The majority of operations were performed on children. Some required complex surgery to reconstruct the entire bony anatomy of their face and skull, necessitating input from several different specialities at the same time. Two children had a condition called Apert’s syndrome, where some of the bones in the skull fuse prematurely. They needed surgery to expand the skull and allow proper development of the brain. This involved accessing the upper part of the skull using a bicoronal incision (ear to ear across the top of the head) and lowering all the soft tissue down to the level of the nose and to the back of the head. Since the skull had to be opened for direct access to the brain, combined input from craniofacial surgeons and neurosurgeons was required. They removed strips of bone to create artificial openings in the skull to allow it to expand normally as the babies grow. This is essential to prevent any further developmental problems with these children as they grow up.
Numerous complex resections of tumours were successfully undertaken. These included cancers of the parotid gland (salivary gland), through which the main nerves supplying the facial muscles travel. Any slight errors here result in a weakening of the muscles which may cause eating and drinking problems, issues with eyes, and aesthetic concerns.
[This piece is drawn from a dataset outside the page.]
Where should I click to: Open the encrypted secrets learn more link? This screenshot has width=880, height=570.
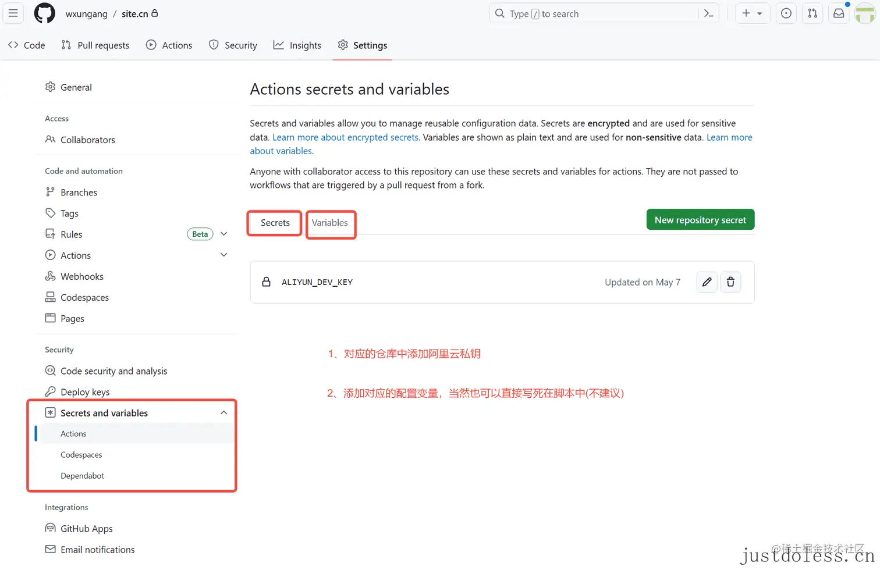coord(346,137)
Other shorter procedures were carried out, all equally complicated if less time-consuming, and all life-changing in terms of the final outward appearance. For example, the surgeons undertook nose reconstructions with forehead flaps, in which part of the forehead was used to rectify a defect of the nose. This is a multiple-step procedure, to be completed by the local team at a later stage. One case was a complex revision which they will have to manage going forward, for which plans were put in place. This presented a great example of a complex version of a normally routine operation, something they learned a lot from.
Some of the nose reconstructions also involved taking cartilage from other areas of the body such as the ear. The cartilage was sculpted to the right shape and inserted into the nose in order to make the new side match the other.
Droopy eyelids, known as ptosis, can cause irreversible vision loss in babies if their eyes are not exposed to light for a prolonged period. The brain does not develop normally, and early surgery is essential to preserve vision. Different procedures to help suspend eyelids were performed by our oculoplastic surgeons who operated on many children during the week. We have performed these procedures during previous missions so the local teams are now more and more hands on, and showing a real progression in their knowledge and skills.
This year, emphasis was placed by the Vietnamese team on further developing the in-house speciality of oculoplastics. Traditionally in the state system this is a speciality of the Eye Hospital, but the need has been identified to have it available within the department. During this mission several patients were seen who had been suffering with damaged tear ducts and eyelids following significant facial trauma. All had their eyelids repaired and permanent stents placed in their tear ducts to help drainage.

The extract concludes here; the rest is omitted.